### Work to complete
Pictures excluded, output exactly the lines from the one containing "Image resolution: width=1233" through the last line of the listing below.

### Available records
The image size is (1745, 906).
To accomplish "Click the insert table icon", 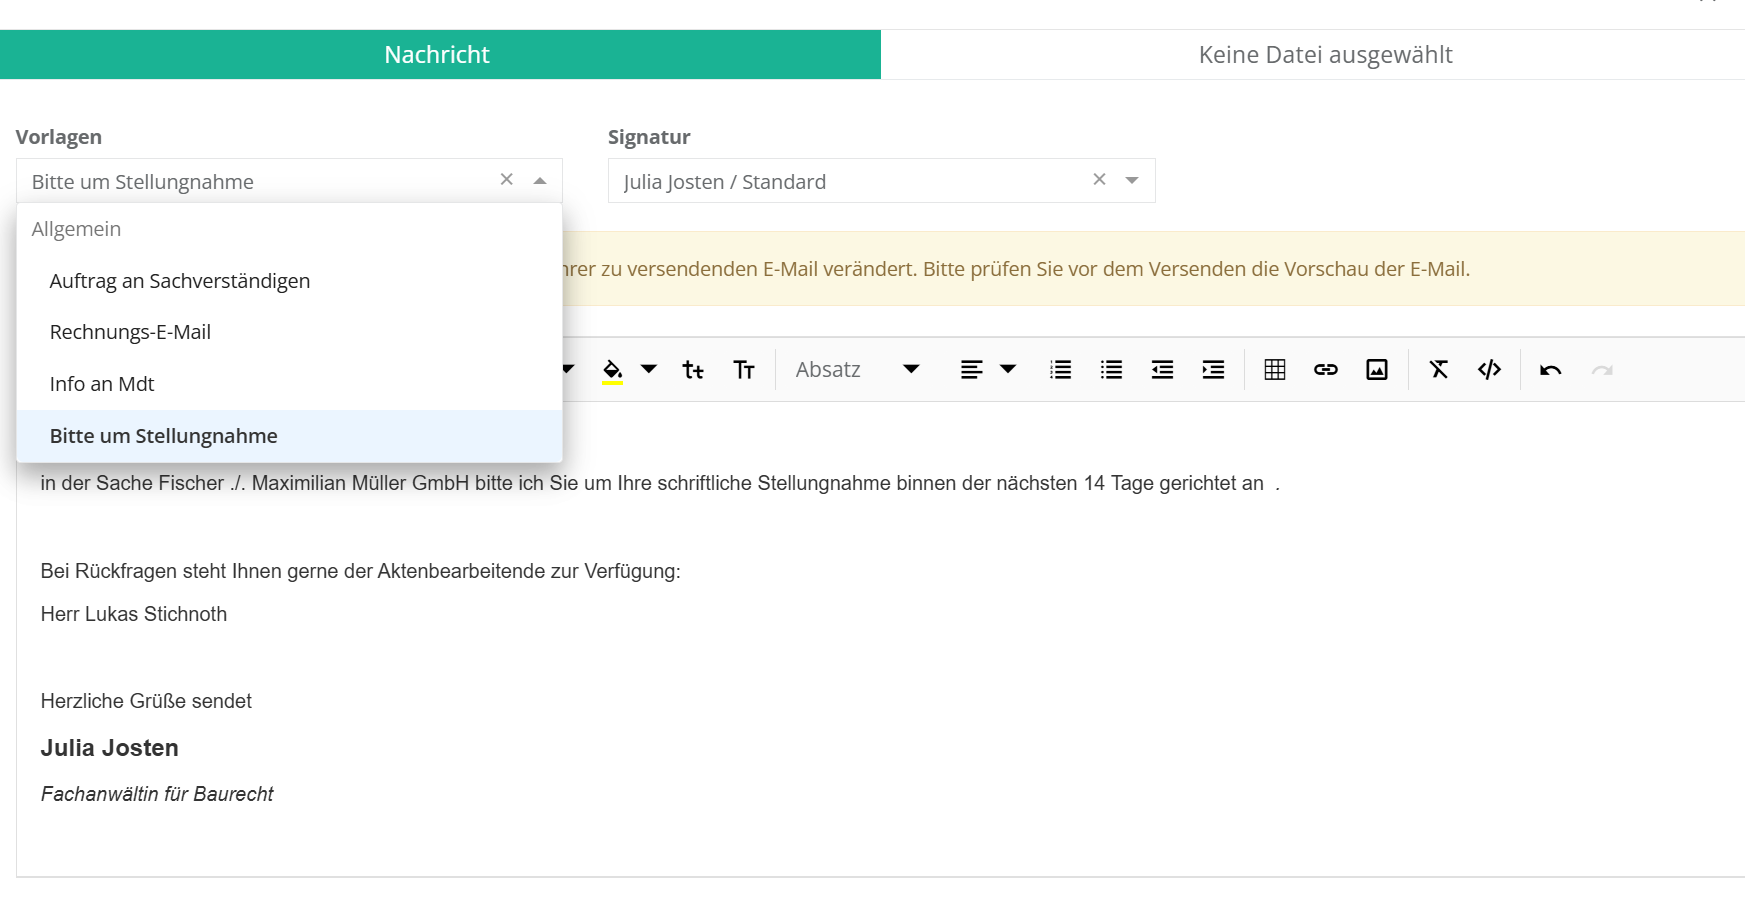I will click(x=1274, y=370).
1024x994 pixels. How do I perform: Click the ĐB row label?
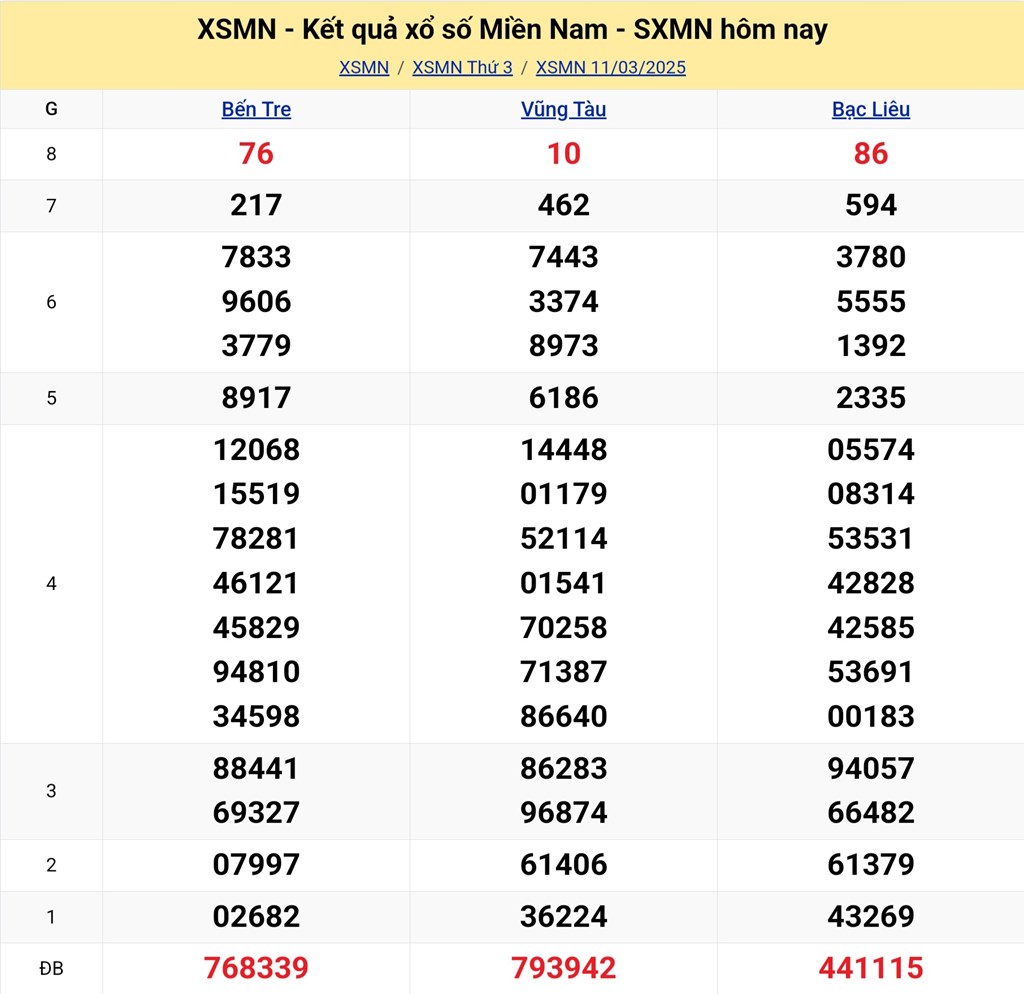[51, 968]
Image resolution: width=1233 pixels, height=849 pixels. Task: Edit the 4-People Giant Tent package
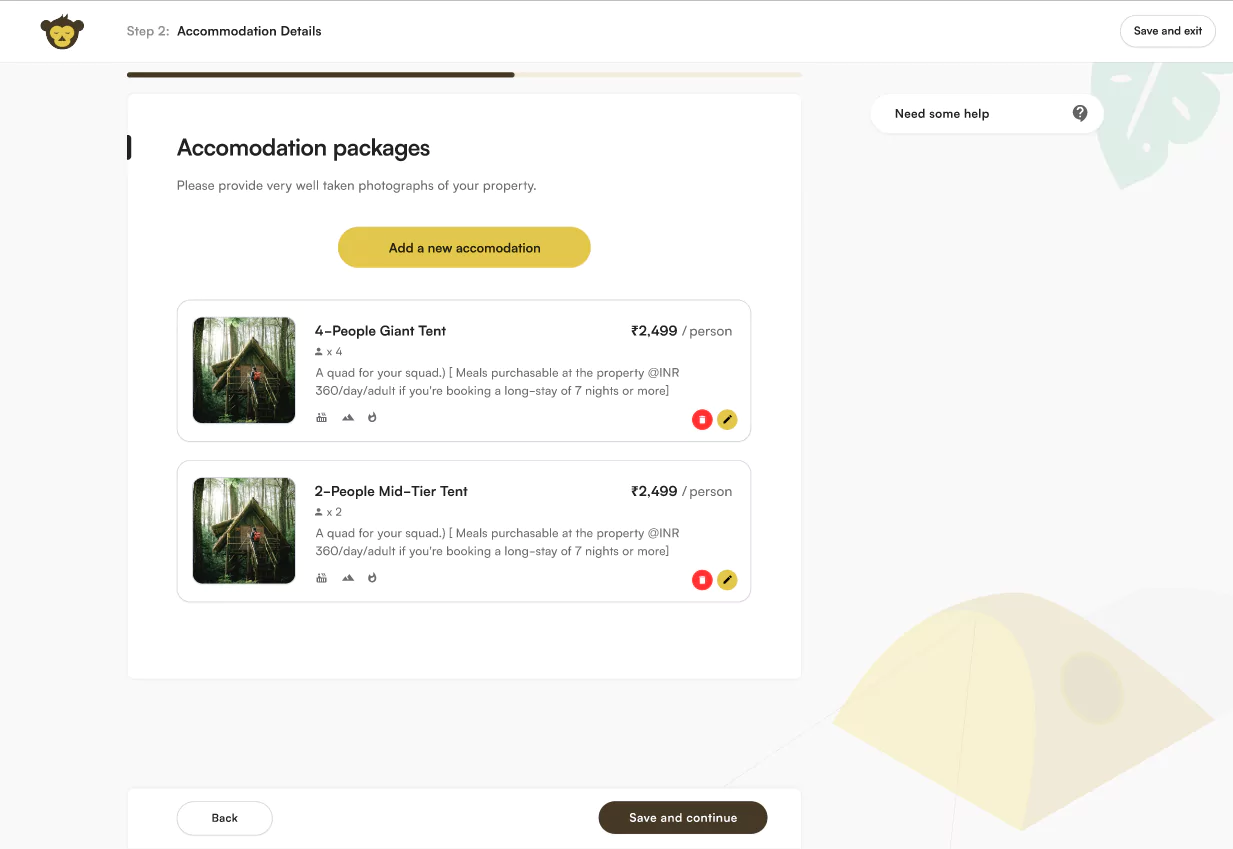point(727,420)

### Answer for the task
Image resolution: width=1233 pixels, height=849 pixels. Task: Edit the 4-People Giant Tent package
point(727,420)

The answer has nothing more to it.